[start of Input material]

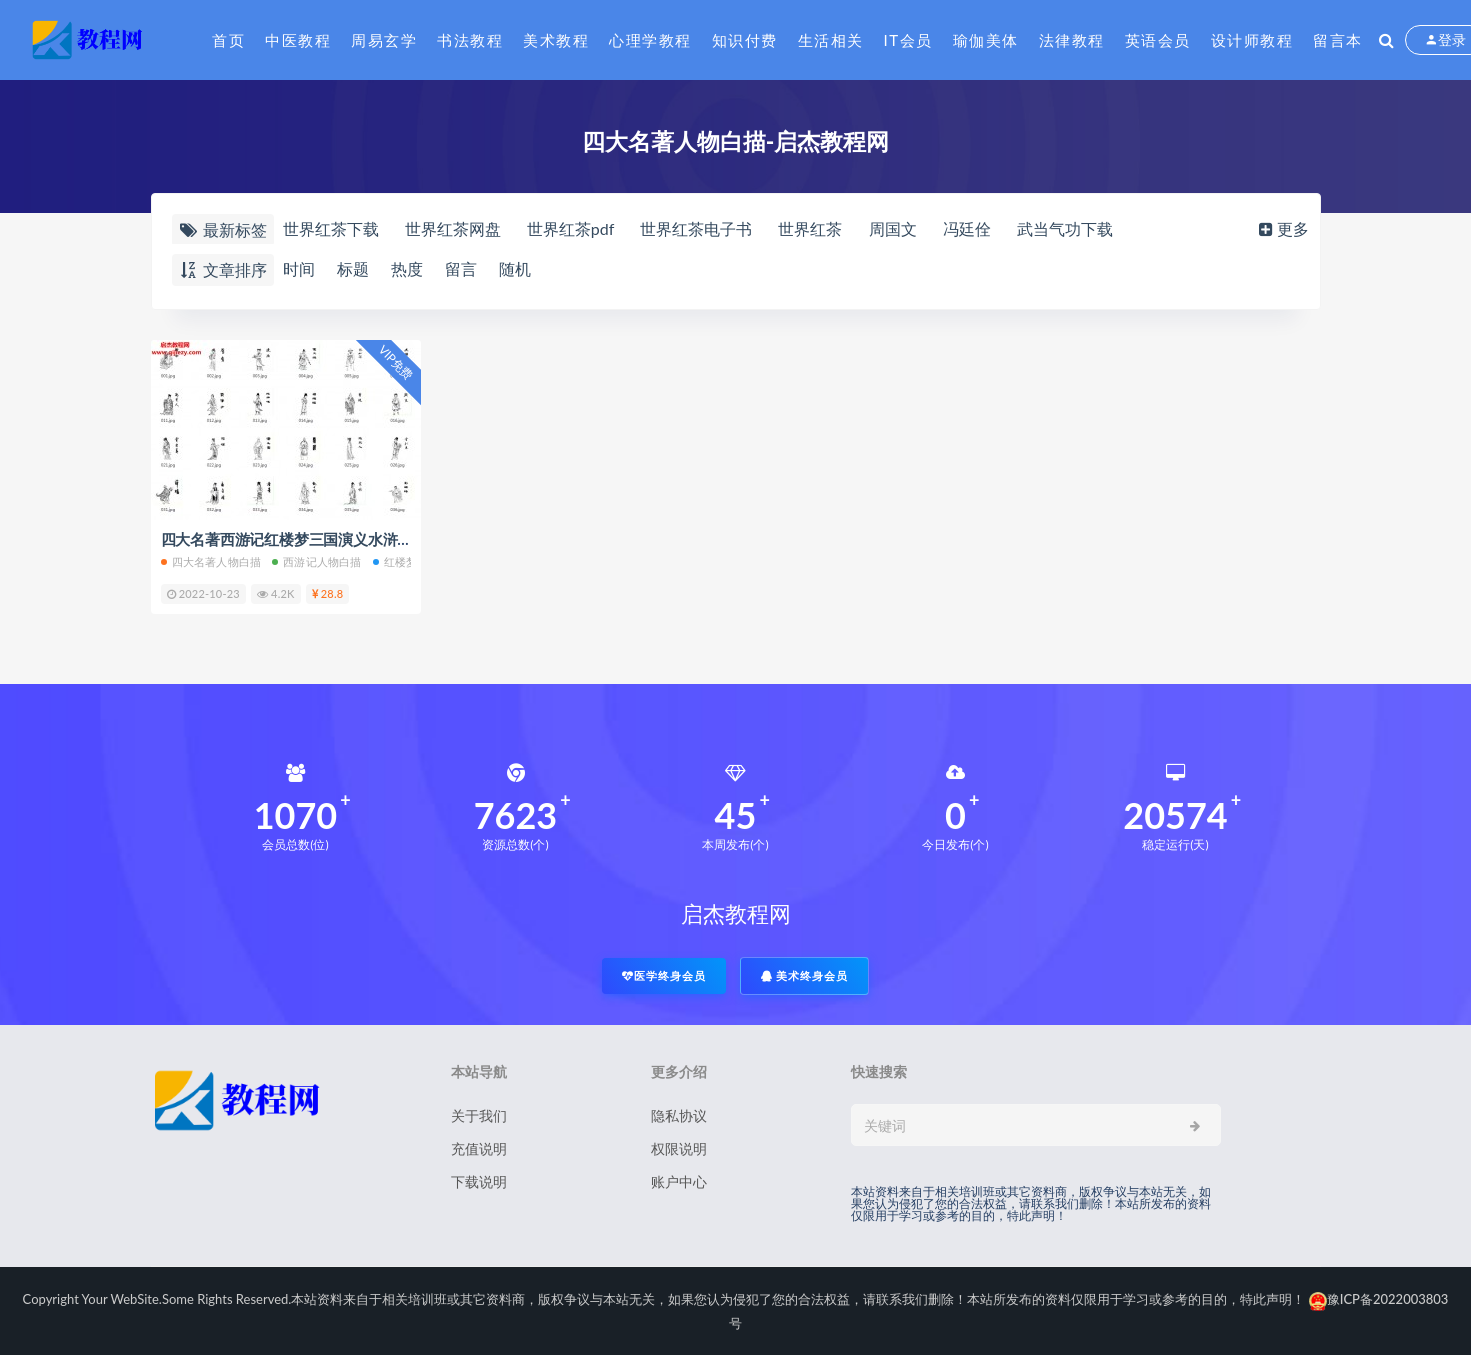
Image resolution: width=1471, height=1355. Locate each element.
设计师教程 (1252, 40)
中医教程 (298, 40)
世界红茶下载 (331, 228)
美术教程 (556, 40)
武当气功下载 (1065, 228)
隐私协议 (679, 1115)
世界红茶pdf (571, 228)
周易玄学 (384, 40)
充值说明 (479, 1148)
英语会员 (1158, 40)
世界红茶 (810, 228)
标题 (353, 268)
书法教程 (470, 40)
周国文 (893, 228)
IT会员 (908, 40)
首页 (228, 40)
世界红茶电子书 (696, 228)
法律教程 (1072, 40)
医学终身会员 (664, 975)
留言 (461, 268)
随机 (515, 268)
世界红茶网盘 (453, 228)
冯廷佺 (967, 228)
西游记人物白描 (316, 561)
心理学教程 (650, 40)
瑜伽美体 (986, 40)
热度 (407, 268)
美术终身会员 (805, 975)
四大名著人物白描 (211, 561)
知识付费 (745, 40)
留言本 (1338, 40)
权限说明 (679, 1148)
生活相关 (831, 40)
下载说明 (479, 1181)
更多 (1282, 228)
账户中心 (679, 1181)
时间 (299, 268)
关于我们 (479, 1115)
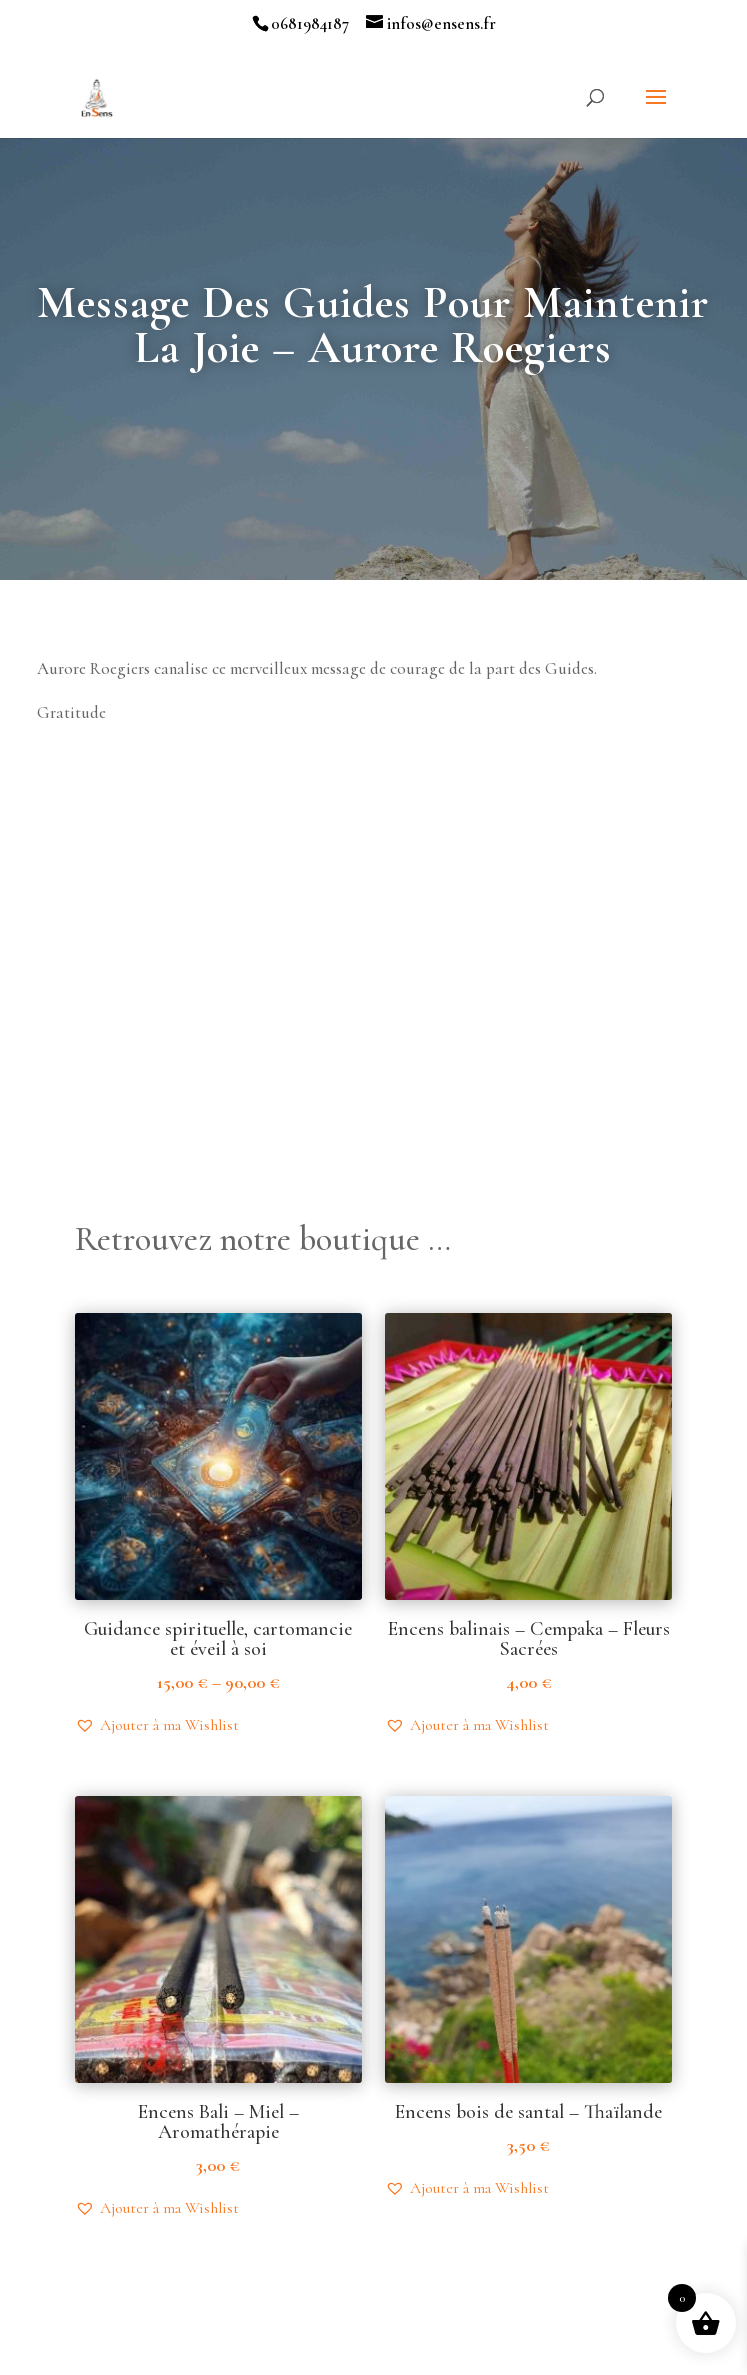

[end of Input material]

◆ **Goal of the exercise**: Scale the stretch of rows from the line containing "随机 (515, 268)" through the end of the rows, keeping each line's text unchanged but multiplying every coordinate in the answers by 0.35 and rounding to whole numbers, halves up. Give only those lines and leave the pictures out.

◆ **Response**:
随机 (180, 94)
世界红茶网盘 (159, 80)
冯廷佺 (338, 80)
西游记人物白描 (111, 196)
心理学教程 (228, 14)
瑜伽美体 (345, 14)
热度 (142, 94)
美术终身会员 (282, 341)
四大名著人物白描 (74, 196)
知识付费 (261, 14)
留言本 (468, 14)
权限说明 (238, 402)
生活相关 (291, 14)
下载说明 (168, 413)
更多 (449, 80)
账户中心 (238, 413)
时间 (105, 94)
关于我们 (168, 390)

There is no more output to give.